Prompt —
Please return every record below exactly as it stands.

Record excerpts —
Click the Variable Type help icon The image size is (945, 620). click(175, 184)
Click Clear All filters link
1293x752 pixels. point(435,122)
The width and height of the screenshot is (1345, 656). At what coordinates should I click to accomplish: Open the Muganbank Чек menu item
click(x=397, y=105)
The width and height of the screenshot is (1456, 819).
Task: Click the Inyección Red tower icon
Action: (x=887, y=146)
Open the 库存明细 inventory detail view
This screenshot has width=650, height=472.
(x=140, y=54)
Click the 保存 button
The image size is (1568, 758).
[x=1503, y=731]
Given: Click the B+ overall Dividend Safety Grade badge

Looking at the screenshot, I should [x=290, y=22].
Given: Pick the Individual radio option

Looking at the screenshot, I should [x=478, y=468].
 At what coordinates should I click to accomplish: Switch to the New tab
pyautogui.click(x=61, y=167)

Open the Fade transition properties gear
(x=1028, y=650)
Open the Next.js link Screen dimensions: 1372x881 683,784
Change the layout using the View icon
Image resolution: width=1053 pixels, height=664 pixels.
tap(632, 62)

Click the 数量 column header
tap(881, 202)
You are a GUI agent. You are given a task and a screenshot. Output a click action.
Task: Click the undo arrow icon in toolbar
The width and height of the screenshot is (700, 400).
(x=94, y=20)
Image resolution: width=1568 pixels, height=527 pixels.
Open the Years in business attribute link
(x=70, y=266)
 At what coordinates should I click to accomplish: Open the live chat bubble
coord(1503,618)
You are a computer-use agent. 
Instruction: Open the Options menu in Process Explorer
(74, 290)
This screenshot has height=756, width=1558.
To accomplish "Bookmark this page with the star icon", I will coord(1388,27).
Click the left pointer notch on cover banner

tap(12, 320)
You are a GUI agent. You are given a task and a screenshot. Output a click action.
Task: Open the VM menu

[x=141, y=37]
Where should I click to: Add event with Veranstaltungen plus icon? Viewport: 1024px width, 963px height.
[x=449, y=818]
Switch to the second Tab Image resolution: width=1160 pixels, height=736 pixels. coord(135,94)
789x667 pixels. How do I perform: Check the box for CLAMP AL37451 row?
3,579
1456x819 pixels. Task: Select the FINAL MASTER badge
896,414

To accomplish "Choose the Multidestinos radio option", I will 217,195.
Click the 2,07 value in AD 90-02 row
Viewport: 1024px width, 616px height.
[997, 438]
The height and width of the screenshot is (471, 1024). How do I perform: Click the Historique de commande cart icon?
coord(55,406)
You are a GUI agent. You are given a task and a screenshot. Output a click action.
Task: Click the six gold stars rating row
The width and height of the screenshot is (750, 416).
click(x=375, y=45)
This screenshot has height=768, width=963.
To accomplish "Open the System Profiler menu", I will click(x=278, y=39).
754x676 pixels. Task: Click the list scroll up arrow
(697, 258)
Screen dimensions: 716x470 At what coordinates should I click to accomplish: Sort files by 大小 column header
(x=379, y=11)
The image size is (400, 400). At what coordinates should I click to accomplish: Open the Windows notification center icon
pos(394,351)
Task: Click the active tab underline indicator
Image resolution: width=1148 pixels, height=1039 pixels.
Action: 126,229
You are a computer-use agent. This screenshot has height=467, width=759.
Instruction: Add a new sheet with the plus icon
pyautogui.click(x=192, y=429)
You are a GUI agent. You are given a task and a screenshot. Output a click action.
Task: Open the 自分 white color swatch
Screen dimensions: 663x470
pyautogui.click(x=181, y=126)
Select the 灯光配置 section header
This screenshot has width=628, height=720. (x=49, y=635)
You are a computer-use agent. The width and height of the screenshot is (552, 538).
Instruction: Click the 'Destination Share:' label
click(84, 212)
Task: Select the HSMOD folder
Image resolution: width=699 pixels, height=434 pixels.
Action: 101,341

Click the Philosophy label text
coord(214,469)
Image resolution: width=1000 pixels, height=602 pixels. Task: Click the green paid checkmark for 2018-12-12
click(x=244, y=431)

Solution to this problem —
Click the Variable Type help icon The image size is (945, 620). click(175, 184)
Click Clear All filters link
1293x752 pixels. point(435,122)
The width and height of the screenshot is (1345, 656). At what coordinates should I click to accomplish: Open the Muganbank Чек menu item
click(x=397, y=105)
The width and height of the screenshot is (1456, 819).
Task: Click the Inyección Red tower icon
Action: (x=887, y=146)
Open the 库存明细 inventory detail view
This screenshot has width=650, height=472.
(x=140, y=54)
Click the 保存 button
The image size is (1568, 758).
[x=1503, y=731]
Given: Click the B+ overall Dividend Safety Grade badge

Looking at the screenshot, I should [x=290, y=22].
Given: Pick the Individual radio option

Looking at the screenshot, I should [x=478, y=468].
 At what coordinates should I click to accomplish: Switch to the New tab
pyautogui.click(x=61, y=167)

Open the Fade transition properties gear
(x=1028, y=650)
Open the Next.js link Screen dimensions: 1372x881 683,784
Change the layout using the View icon
Image resolution: width=1053 pixels, height=664 pixels.
tap(632, 62)

Click the 数量 column header
tap(881, 202)
You are a GUI agent. You are given a task and a screenshot. Output a click action.
Task: Click the undo arrow icon in toolbar
The width and height of the screenshot is (700, 400).
(x=94, y=20)
Image resolution: width=1568 pixels, height=527 pixels.
Open the Years in business attribute link
(x=70, y=266)
 At what coordinates should I click to accomplish: Open the live chat bubble
coord(1503,618)
You are a computer-use agent. 
Instruction: Open the Options menu in Process Explorer
(74, 290)
This screenshot has height=756, width=1558.
To accomplish "Bookmark this page with the star icon", I will coord(1388,27).
Click the left pointer notch on cover banner

tap(12, 320)
You are a GUI agent. You are given a task and a screenshot. Output a click action.
Task: Open the VM menu

[x=141, y=37]
Where should I click to: Add event with Veranstaltungen plus icon? Viewport: 1024px width, 963px height.
[x=449, y=818]
Switch to the second Tab Image resolution: width=1160 pixels, height=736 pixels. coord(135,94)
789x667 pixels. How do I perform: Check the box for CLAMP AL37451 row?
3,579
1456x819 pixels. Task: Select the FINAL MASTER badge
896,414

To accomplish "Choose the Multidestinos radio option", I will 217,195.
Click the 2,07 value in AD 90-02 row
Viewport: 1024px width, 616px height.
[997, 438]
The height and width of the screenshot is (471, 1024). How do I perform: Click the Historique de commande cart icon?
coord(55,406)
You are a GUI agent. You are given a task and a screenshot. Output a click action.
Task: Click the six gold stars rating row
The width and height of the screenshot is (750, 416).
click(x=375, y=45)
This screenshot has height=768, width=963.
To accomplish "Open the System Profiler menu", I will click(x=278, y=39).
754x676 pixels. Task: Click the list scroll up arrow
(697, 258)
Screen dimensions: 716x470 At what coordinates should I click to accomplish: Sort files by 大小 column header
(x=379, y=11)
The image size is (400, 400). At what coordinates should I click to accomplish: Open the Windows notification center icon
pos(394,351)
Task: Click the active tab underline indicator
Image resolution: width=1148 pixels, height=1039 pixels.
Action: 126,229
You are a computer-use agent. This screenshot has height=467, width=759.
Instruction: Add a new sheet with the plus icon
pyautogui.click(x=192, y=429)
You are a GUI agent. You are given a task and a screenshot. Output a click action.
Task: Open the 自分 white color swatch
Screen dimensions: 663x470
pyautogui.click(x=181, y=126)
Select the 灯光配置 section header
This screenshot has width=628, height=720. (x=49, y=635)
You are a computer-use agent. The width and height of the screenshot is (552, 538).
Instruction: Click the 'Destination Share:' label
click(84, 212)
Task: Select the HSMOD folder
Image resolution: width=699 pixels, height=434 pixels.
Action: 101,341

Click the Philosophy label text
coord(214,469)
Image resolution: width=1000 pixels, height=602 pixels. Task: Click the green paid checkmark for 2018-12-12
click(x=244, y=431)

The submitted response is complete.